Pero muchos de quienes criticamos duramente a Cipriani como actor político no podemos celebrar el paso dado Barreto. En primer lugar, porque de esta forma ninguno de los dos se ha mantenido en el ejercicio del magisterio correspondiente a un alto prelado de la Iglesia. Que uno lo hiciera adoptando posiciones reaccionarias y que el otro lo haga desde el “progresismo” no establece una diferencia en el asunto de fondo: la impertinencia de la palabra sacerdotal en asuntos políticos partidarios.

Que estas posturas políticas no benefician en el mediano plazo a la Iglesia queda demostrado por los innumerables ataques recibidos por Cipriani y por los que ha empezado a recibir Barreto. Poner a la Iglesia en una de las trincheras políticas existentes quizá genere algunos beneficios no duraderos o ciertas simpatías de los ocasionales “compañeros de viaje”, pero, con seguridad, le trae institucionalmente más daño que ganancia.

Cipriani repitió con Fujimori lo que con Leguía hizo monseñor Emilio Lissón, arzobispo de Lima entre 1918 y 1931. El respaldo eclesial al dictador llegó a su cúspide en 1923 con el gesto político de intentar una consagración del Perú al Corazón de Jesús –frustrado por un movimiento en el que surgió el liderazgo del joven Víctor Raúl Haya de la Torre–. Cuando Leguía perdió el poder, Lissón fue retirado prudentemente a un refugio en Roma, mientras otros trataban de curar los daños producidos por la aventura política de su eminencia.

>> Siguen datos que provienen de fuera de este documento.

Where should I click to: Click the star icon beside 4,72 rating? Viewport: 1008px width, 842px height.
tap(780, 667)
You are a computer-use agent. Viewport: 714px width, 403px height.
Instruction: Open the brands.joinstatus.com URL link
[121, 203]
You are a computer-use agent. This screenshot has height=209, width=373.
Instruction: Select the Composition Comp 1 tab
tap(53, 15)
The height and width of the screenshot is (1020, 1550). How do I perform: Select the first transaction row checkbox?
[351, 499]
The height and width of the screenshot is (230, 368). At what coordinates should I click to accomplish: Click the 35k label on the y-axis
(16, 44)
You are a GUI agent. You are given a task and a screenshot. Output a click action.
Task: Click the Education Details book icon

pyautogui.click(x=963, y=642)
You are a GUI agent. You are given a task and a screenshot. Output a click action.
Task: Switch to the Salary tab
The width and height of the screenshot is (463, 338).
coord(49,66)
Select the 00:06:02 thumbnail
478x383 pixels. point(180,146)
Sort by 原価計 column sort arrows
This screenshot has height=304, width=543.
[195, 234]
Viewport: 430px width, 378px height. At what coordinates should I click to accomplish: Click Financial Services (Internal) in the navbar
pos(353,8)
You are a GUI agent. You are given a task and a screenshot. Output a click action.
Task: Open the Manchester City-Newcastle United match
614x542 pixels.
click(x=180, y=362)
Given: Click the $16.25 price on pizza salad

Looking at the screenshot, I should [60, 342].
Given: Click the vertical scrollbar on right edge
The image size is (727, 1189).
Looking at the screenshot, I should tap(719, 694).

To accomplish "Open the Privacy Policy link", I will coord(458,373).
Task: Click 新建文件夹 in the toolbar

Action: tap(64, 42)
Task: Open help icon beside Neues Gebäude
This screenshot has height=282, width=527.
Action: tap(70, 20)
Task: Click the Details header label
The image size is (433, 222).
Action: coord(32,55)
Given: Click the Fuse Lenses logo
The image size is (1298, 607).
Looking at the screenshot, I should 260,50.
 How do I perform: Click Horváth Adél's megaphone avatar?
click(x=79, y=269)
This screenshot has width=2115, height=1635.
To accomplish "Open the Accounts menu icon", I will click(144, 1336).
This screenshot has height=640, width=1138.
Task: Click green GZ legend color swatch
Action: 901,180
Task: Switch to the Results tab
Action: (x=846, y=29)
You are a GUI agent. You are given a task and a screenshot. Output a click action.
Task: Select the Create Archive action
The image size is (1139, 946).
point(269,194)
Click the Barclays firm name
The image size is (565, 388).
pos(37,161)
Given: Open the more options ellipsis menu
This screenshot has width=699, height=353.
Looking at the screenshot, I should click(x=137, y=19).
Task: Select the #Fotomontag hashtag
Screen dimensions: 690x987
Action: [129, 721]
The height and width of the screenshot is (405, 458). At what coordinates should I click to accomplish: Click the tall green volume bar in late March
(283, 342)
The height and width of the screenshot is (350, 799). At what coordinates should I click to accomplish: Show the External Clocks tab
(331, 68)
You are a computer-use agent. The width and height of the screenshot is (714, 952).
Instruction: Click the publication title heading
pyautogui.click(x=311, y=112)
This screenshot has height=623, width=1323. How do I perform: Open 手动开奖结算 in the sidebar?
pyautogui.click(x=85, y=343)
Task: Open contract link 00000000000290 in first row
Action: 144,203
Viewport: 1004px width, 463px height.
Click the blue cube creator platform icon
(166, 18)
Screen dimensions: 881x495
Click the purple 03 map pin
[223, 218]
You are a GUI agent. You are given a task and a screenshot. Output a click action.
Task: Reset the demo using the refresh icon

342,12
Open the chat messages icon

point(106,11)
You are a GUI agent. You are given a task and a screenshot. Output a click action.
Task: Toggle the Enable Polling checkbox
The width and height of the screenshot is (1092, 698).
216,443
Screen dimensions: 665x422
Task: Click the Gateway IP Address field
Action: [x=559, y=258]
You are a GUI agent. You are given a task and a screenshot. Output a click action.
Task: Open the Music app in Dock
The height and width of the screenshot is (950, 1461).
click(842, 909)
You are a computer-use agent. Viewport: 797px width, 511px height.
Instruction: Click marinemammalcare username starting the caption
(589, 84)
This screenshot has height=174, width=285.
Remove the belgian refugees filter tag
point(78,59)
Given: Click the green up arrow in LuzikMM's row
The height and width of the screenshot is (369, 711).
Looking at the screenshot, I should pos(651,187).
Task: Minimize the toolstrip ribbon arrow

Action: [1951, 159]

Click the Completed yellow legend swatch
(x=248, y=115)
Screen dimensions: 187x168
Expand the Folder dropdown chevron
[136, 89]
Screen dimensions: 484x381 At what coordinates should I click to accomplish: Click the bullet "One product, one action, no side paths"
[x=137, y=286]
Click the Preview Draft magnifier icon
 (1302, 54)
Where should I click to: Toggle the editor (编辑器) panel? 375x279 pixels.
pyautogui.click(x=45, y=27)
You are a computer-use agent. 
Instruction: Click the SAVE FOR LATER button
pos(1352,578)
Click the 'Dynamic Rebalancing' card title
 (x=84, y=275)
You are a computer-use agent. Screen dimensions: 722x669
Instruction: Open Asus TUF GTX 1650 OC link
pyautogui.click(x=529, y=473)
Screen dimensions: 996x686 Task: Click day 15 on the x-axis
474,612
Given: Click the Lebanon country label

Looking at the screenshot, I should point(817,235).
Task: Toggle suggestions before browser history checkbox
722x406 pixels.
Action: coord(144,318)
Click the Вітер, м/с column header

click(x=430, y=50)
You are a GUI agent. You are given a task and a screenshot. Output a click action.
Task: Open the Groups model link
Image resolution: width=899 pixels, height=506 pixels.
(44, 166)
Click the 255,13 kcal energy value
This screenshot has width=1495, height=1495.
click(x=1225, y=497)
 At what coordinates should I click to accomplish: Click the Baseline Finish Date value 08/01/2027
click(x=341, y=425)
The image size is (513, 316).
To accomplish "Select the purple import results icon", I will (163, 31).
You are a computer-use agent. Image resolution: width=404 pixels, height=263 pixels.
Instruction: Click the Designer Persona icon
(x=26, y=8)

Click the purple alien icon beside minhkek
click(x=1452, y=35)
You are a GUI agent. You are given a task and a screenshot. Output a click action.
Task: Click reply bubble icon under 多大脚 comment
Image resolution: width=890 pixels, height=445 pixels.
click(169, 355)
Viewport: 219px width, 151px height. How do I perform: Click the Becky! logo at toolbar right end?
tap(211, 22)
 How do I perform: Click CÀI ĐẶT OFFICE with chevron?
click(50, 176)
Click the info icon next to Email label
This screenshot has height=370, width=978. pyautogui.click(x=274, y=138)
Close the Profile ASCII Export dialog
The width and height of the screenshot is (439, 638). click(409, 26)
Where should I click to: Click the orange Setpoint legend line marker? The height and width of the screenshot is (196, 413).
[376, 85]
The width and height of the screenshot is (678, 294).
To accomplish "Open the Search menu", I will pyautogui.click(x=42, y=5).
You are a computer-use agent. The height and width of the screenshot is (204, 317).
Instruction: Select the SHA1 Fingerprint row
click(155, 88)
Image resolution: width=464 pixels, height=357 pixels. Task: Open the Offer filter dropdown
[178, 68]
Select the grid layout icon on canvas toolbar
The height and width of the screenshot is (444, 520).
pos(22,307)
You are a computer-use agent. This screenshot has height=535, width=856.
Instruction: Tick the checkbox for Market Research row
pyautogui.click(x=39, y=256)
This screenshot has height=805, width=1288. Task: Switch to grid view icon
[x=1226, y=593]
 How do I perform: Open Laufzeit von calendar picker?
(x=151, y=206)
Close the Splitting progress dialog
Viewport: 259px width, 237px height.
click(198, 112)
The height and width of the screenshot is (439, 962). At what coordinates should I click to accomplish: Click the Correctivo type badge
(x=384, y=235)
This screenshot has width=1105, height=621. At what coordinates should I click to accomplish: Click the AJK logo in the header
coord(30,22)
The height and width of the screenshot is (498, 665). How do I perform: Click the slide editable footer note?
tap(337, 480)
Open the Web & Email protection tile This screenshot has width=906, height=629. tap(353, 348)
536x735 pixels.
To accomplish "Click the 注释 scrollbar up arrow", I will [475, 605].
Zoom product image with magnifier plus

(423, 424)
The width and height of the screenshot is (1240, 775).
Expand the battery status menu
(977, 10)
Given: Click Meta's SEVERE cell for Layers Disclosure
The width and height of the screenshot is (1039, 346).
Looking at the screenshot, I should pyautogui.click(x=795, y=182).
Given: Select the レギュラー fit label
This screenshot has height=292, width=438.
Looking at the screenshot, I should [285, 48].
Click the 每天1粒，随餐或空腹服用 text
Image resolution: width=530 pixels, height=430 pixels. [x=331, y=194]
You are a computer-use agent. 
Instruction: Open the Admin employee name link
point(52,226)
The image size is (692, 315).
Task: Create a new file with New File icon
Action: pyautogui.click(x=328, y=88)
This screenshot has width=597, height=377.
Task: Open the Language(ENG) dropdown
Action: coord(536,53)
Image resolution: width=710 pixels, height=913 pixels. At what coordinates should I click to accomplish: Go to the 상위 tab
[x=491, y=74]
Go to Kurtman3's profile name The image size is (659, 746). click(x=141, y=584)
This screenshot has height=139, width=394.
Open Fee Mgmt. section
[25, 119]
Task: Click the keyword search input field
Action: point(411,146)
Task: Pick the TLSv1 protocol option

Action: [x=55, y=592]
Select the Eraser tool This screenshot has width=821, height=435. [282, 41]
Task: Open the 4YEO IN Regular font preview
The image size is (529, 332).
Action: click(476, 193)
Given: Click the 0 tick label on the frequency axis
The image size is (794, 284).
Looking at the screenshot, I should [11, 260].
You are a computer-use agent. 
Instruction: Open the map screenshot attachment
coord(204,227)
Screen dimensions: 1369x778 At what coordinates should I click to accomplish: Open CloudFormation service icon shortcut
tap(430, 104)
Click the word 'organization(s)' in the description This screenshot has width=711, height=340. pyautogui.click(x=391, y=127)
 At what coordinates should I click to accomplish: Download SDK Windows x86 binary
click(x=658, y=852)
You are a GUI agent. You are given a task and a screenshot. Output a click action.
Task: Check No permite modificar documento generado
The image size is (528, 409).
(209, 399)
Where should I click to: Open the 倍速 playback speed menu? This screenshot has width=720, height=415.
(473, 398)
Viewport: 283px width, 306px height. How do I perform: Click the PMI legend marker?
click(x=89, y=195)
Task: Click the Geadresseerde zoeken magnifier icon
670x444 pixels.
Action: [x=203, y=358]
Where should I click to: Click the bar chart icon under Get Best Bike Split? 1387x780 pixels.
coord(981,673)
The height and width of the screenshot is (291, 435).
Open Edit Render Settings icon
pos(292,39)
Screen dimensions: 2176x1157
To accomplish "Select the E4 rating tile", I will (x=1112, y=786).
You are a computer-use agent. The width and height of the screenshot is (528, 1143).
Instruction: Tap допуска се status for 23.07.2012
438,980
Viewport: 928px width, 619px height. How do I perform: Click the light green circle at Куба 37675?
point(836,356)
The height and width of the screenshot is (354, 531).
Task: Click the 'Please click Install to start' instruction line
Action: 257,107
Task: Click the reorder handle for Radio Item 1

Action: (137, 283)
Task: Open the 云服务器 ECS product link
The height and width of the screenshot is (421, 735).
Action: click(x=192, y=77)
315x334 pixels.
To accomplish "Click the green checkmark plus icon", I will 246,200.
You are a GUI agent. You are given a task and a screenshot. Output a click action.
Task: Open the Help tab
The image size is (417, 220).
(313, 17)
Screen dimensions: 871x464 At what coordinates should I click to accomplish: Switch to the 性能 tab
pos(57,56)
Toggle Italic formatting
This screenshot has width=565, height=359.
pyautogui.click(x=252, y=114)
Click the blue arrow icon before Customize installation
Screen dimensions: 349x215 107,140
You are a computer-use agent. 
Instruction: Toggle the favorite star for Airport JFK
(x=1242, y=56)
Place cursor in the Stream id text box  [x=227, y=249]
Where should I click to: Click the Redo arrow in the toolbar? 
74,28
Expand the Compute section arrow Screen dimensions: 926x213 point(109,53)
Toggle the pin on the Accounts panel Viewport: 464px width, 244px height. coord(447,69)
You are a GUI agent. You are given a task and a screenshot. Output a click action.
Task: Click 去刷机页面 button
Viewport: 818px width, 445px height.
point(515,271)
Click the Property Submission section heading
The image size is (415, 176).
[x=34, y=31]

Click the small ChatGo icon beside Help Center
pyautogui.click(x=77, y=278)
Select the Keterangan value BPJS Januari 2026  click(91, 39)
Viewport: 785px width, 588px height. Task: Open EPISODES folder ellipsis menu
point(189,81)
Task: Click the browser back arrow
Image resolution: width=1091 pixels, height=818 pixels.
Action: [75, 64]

En los años setenta, Gustavo Gutiérrez –como escritor en la sombra del cardenal Juan Landázuri Ricketts, arzobispo de Lima entre 1954 y 1990– puso en boca del Primado de la Iglesia peruana una posición radical que, desde una óptica izquierdista, criticó al gobierno del general Velasco. Acabó el experimento militar, Landázuri pasó al silencio como su ideólogo eventual y la derecha católica emprendió una ofensiva inicialmente comisionada al entonces obispo del Callao Ricardo Durand y que culminó con el periodo arzobispal de Cipriani.

De otra parte, estas tomas de posición política contrarían el “régimen de autonomía e independencia” que la Constitución (art. 50) establece para las relaciones entre Iglesia y Estado y que recoge, de esta manera, el mandato evangélico de “Dad al César lo que es del César”. Ni obispos ni curas deberían actuar políticamente, no importa qué opción política prefieran. Que la guarden para cuando voten, no para cuando prediquen ni cuando declaren. Que recuerden, como apóstoles de Cristo, que su reino no es de este mundo.

Si el monseñor Barreto quiere estar a la altura de los tiempos y de las exigencias sociales de hoy, bien podría seguir el ejemplo de su colega, Eugenio Arellano, presidente de la Conferencia Episcopal del Ecuador, quien hace poco ha planteado el camino para que la Iglesia anule aquel matrimonio en el que el varón lesiona a la mujer. Esto es colocar a la Iglesia en medio de las necesidades del momento. No lo es tomar partido por un bando político u otro.